Six different stories, six different suspects, six chances to catch a rat. Now we wait to see which version of events Trace responds to first.
"Sean Murphy," Stephen says for the third time in an hour. "It must be him. The man's been acting nervous for weeks."
"Nervous doesn't make him guilty," I reply, checking my phone for the tenth time. "It could just be the stress of knowing there's a mole among us."
"Or guilt eating him alive."
We're in Henry's study, waiting for the mole to surface.

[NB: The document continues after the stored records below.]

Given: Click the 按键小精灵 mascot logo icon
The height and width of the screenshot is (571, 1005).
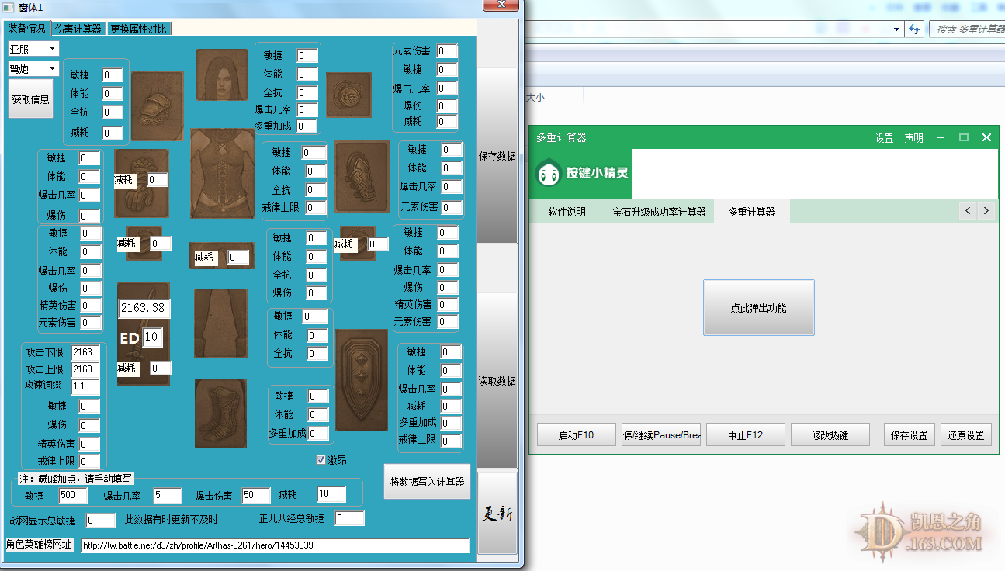Looking at the screenshot, I should pyautogui.click(x=549, y=173).
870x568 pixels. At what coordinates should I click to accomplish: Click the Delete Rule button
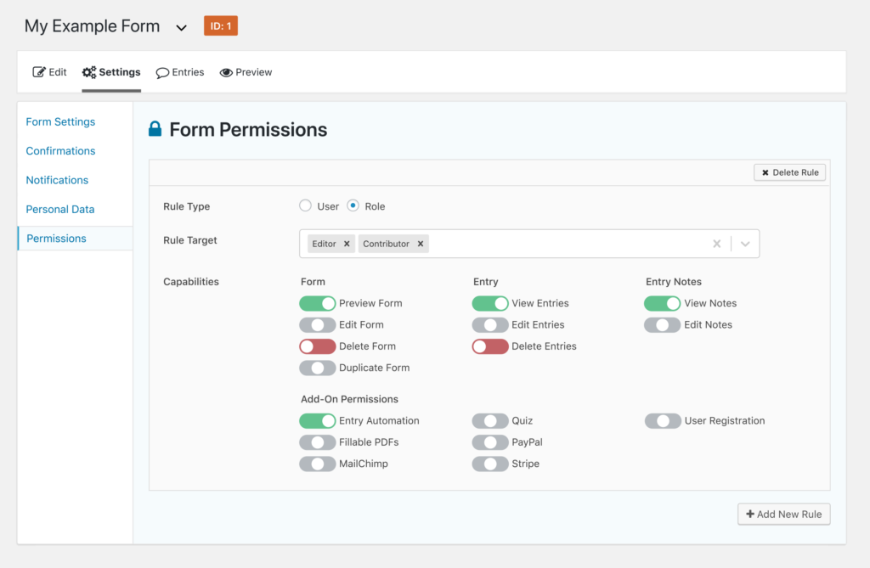789,172
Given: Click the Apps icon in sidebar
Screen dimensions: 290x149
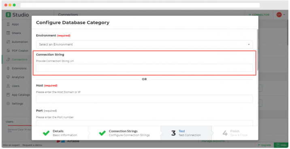Looking at the screenshot, I should (x=8, y=24).
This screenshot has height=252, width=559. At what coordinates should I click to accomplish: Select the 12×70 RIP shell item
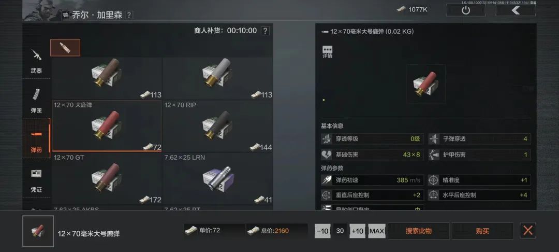(218, 126)
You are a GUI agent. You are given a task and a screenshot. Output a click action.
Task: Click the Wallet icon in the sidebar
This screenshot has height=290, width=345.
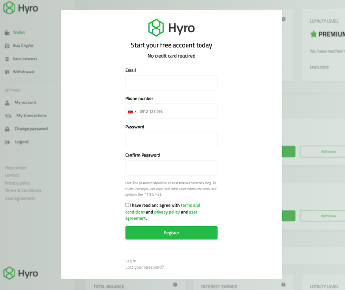(7, 33)
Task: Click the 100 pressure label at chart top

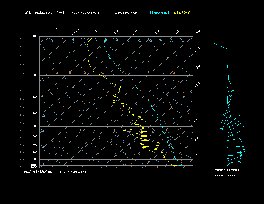Action: (35, 36)
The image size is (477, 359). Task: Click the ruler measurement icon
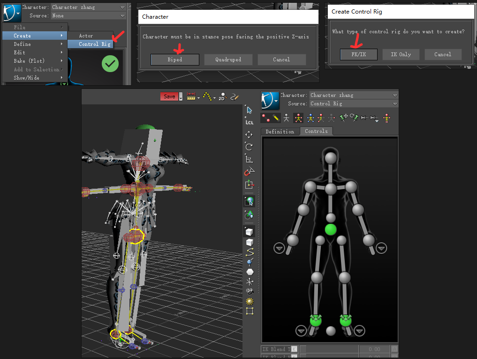191,97
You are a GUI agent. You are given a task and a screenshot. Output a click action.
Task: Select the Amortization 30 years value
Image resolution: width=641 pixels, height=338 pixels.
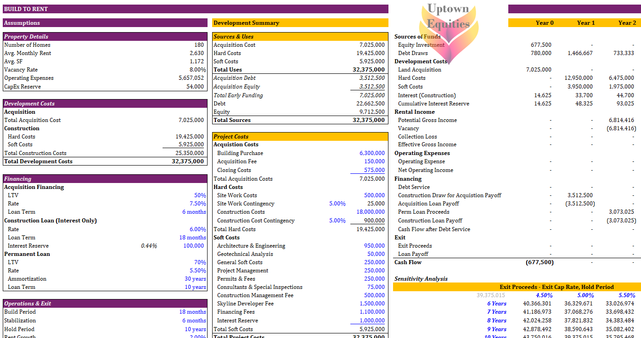tap(196, 278)
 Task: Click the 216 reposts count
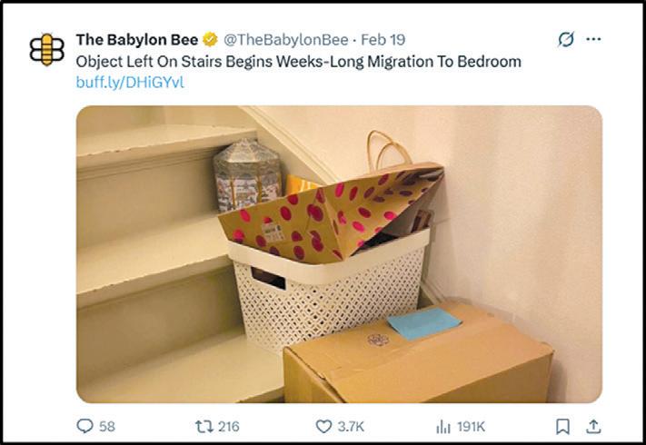(x=229, y=427)
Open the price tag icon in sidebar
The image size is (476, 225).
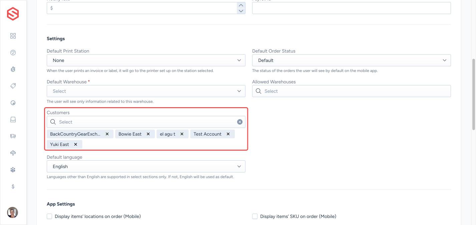13,86
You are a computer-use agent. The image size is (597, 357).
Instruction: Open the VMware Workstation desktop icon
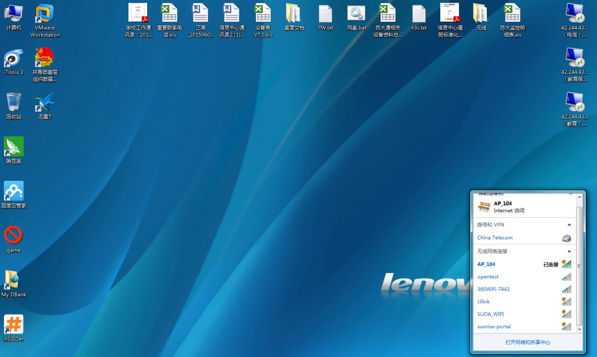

The other men have been briefed, sent away with their false information, told to keep quiet about operational details. Now it's just a matter of time.
The waiting is the worst part. Sitting here while somewhere in Dublin, one of our own is probably already on the phone to Trace, reporting whatever lies we fed him. The thought makes my skin crawl.
"What's your gut say?" Stephen asks, pouring himself another whiskey. It's only noon, but these aren't normal circumstances.
"My gut says it's someone closer. Someone we'd never suspect."
"Like who?"
"I don't know. But Sean Murphy's too obvious. If he was selling us out, he'd be better at hiding it. The man wears his emotions on his sleeve."
Stephen leans back in his chair, frustrated. "So we're looking for someone who's a good actor. Someone who can lie to our faces while planning our destruction."
"Exactly."
"That's what makes this so fucked up. Any of these men, we'd have trusted them with our lives. Some of us have trusted them with our lives."
I think about the operations we've run, the jobs we've pulled, the times we've depended on each other for survival.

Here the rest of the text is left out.